“Un certo senso del colore”: non a caso è sul cromatismo che Jung si concede l’unica ammissione pubblica del proprio talento – L’approfondimento

Vecchie foto in bianco e nero ritraggono Carl Gustav Jung nella biblioteca della sua casa di Küsnacht, sul Lago di Zurigo. Nella dimora che egli stesso ha contribuito a progettare, lo vediamo consultare assorto un libro antico, contemplare con manifesto compiacimento delle statuette d’avorio del dio Viṣṇu allineate su una mensola, oppure mettersi in posa davanti a un thangka tibetano appeso agli scaffali.

Di fronte all’obiettivo non nasconde l’orgoglio del collezionista che per tutta la vita ha raccolto oggetti in apparenza eterogenei e di valore diseguale, ma scelti uno a uno in quanto espressioni simboliche della psiche. All’epoca degli scatti – la metà del Novecento – è risaputa la passione collezionistica del fondatore della psicologia analitica, autore di una mole impressionante di studi e intellettuale tra i grandi del secolo. Quella che invece Jung mantiene segreta è la sua prodigiosa vena d’artista. Alla morte, nel 1961, ne sono al corrente solo i familiari e qualche amico intimo. E ancora a lungo il suo nome e l’arte non saranno associati.

Finalmente, nel 2009, la rivelazione: il Libro rosso, che Jung non volle mai pubblicare, fa conoscere al mondo di quale maestria fosse capace la sua mano nel calligrafare in caratteri gotici il «resoconto» della discesa negli abissi dell’umano e nell’illustrarla con tavole preziose, evocatrici di miniature medievali.

Intanto la Fondazione di Zurigo che tutela e promuove il lascito di Jung continua a inventariare le opere visive di cui si ha notizia, talora difficili da autenticare, dal momento che pochissime risultano firmate.

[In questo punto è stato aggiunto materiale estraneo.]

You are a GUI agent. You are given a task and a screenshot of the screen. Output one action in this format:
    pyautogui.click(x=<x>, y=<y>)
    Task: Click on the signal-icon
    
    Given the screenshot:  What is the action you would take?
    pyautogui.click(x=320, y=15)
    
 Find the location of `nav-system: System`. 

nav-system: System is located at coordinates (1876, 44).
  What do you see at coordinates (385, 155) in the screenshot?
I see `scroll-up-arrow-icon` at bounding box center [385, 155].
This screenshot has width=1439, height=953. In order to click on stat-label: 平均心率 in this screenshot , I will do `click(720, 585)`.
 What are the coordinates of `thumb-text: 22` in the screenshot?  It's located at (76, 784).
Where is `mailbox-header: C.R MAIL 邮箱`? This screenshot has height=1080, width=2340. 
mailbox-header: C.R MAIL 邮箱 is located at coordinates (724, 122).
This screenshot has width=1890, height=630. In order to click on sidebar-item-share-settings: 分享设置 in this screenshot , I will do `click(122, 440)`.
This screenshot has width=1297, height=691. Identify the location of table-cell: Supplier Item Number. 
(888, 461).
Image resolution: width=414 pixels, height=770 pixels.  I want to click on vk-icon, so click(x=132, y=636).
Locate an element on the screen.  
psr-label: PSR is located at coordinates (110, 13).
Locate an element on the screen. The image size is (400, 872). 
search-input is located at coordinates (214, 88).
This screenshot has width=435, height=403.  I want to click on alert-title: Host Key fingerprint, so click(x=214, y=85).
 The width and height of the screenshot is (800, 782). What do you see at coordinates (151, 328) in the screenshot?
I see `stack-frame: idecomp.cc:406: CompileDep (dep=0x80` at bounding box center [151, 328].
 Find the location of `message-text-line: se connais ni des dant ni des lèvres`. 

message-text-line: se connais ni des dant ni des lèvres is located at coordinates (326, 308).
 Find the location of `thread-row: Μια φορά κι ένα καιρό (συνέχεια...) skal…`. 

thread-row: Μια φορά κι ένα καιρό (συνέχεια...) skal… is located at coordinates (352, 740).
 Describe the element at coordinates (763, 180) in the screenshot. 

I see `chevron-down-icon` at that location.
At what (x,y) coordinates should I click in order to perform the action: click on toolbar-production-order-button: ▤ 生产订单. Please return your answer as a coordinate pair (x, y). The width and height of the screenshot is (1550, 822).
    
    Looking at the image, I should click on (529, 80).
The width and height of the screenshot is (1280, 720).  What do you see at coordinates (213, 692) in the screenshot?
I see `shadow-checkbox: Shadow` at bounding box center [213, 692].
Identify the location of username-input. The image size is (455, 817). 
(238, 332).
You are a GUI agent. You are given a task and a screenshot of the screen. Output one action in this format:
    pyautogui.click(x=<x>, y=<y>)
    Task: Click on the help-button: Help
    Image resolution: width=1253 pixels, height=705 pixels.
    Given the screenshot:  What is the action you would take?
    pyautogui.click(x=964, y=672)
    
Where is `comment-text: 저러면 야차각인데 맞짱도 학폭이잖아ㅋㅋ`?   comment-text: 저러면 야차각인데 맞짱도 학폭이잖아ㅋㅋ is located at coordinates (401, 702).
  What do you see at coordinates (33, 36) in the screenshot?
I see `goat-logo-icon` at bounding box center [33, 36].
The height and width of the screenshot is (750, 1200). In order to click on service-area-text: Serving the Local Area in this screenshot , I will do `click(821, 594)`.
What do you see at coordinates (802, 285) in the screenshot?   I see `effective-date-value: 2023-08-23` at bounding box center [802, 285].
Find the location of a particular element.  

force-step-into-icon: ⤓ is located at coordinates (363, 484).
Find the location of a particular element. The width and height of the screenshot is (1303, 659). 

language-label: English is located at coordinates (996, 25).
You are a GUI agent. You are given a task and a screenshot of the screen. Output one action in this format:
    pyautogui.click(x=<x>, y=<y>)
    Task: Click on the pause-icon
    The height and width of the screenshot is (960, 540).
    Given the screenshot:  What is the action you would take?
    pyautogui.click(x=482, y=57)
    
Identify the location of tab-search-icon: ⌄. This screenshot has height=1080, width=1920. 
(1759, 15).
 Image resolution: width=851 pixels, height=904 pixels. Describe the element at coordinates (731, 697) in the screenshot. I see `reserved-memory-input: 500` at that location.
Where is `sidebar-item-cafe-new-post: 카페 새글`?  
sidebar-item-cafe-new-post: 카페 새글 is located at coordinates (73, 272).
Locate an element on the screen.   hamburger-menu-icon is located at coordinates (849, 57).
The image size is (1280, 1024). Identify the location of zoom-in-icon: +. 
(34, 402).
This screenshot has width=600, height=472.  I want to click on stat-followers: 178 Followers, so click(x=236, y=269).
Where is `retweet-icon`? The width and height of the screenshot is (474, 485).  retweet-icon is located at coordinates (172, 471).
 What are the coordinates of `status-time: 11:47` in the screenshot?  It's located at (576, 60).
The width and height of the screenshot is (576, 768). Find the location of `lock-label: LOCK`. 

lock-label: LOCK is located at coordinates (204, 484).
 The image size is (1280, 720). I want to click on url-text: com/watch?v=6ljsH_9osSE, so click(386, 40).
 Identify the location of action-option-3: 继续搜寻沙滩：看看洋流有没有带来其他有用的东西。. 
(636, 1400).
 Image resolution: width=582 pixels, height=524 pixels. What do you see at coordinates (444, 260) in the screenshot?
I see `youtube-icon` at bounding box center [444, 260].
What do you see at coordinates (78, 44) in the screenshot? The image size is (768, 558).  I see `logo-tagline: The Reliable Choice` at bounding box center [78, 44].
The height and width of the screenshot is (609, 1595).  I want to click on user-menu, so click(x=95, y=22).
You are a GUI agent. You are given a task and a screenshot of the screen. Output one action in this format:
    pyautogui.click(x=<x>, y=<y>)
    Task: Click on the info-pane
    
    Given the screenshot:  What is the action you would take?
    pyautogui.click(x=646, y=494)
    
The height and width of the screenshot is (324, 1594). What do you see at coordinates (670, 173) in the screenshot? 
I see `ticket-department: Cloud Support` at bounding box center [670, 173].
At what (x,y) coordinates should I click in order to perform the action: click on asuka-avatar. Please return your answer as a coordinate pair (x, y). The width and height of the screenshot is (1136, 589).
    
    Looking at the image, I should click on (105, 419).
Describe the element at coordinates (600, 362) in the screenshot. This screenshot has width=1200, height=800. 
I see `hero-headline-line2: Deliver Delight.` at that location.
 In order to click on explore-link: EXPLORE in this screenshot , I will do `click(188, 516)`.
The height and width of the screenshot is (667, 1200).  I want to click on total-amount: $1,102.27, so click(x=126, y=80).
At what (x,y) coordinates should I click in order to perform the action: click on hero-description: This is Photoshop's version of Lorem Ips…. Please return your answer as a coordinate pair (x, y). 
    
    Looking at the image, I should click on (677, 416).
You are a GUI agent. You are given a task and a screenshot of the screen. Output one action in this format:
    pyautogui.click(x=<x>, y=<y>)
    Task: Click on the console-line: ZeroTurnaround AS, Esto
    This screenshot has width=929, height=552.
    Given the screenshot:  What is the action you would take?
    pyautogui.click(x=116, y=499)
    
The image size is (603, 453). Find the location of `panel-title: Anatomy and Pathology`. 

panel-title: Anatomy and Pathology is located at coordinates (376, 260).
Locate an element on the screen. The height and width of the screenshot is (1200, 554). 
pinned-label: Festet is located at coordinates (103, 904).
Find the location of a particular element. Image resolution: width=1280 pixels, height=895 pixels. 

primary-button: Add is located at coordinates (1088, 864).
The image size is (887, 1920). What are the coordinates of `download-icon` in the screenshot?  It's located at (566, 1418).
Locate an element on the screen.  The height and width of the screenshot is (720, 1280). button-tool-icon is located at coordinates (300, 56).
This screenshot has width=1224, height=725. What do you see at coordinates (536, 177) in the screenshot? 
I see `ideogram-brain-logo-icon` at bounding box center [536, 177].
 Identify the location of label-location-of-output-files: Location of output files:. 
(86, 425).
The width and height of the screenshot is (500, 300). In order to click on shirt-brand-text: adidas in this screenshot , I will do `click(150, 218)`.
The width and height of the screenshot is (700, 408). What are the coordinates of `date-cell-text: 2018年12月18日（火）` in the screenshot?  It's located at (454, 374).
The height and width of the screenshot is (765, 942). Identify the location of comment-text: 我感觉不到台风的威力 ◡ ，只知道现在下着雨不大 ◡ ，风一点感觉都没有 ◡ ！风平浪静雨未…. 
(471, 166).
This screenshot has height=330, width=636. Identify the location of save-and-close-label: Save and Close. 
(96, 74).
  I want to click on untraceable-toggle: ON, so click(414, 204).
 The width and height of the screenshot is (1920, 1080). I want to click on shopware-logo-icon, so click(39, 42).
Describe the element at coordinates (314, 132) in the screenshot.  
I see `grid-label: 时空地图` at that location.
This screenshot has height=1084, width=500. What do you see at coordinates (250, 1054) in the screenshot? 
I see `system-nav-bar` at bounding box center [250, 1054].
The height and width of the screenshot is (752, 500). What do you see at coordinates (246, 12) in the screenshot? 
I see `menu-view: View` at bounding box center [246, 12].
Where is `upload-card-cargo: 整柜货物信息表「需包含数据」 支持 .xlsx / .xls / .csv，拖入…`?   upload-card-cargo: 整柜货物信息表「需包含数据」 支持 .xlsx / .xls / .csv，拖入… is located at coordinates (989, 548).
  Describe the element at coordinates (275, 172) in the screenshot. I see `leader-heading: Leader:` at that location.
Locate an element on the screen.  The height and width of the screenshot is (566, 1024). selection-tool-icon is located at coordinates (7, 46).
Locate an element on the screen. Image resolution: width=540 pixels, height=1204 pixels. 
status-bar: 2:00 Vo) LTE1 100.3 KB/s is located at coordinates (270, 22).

Adesso a sua cura esce un libro sontuoso, L’arte di C. G. Jung (traduzione di Maria Anna Massimello, Bollati Boringhieri) in cui dipinti, sculture e disegni in gran parte inediti sono attribuiti con certezza a Jung, ordinati tematicamente e commentati da storici dell’arte e psicoanalisti.

L’artista clandestino viene così tutto intero allo scoperto, e sfata l’idea che il Libro rosso, pur nella sua miracolosa unicità di centro gravitazionale, sia rimasto isolato in un’esistenza assorbita soltanto dal lavoro terapeutico e dalla cristallizzazione di un pensiero incandescente. Perché al cuore di quell’incandescenza ci sono le immagini: oniriche e fantastiche, attingendo a motivi archetipici lasciano trapelare l’inconscio collettivo. Senza la solidarietà tra linguaggio verbale e rappresentazione figurata, il metodo dell’immaginazione attiva elaborato da Jung forse non sarebbe stato concepibile.

Praticare le diverse forme d’arte visiva non è, dunque, lo svago privato di un uomo dai molti estri, e neppure un esercizio di bravura in cui dare prova di sé, ma si impone come un’esigenza conoscitiva maggiore che accompagna l’impresa analitica e spesso ne costituisce il prologo.

Questa finalità misura la distanza tra Jung e i movimenti artistici del tempo, in particolare le avanguardie, su cui esprime giudizi impopolari.

A lui premono gli aspetti simbolici delle figurazioni, che prendono corpo con tecniche lente ed esigenti, mentre verso stili più astratti non mostra alcuna empatia. Osservati oggi con l’occhio della critica d’arte, però, i guazzi, gli acquerelli, i disegni a matita, le pergamene dipinte di Jung dichiarano in pieno la loro modernità, soprattutto nell’uso del colore.

Si tratti di mandala o paesaggi sotto cieli infiammati, divinità fluttuanti o iniziali miniate, la gamma cromatica acquista tonalità fortemente simboliche anche grazie alla propensione a una certa, rilucente astrattezza. Non a caso è sul cromatismo che Jung si concede, con impareggiabile understatement, l’unica ammissione pubblica del proprio talento: «Avevo un certo senso del colore».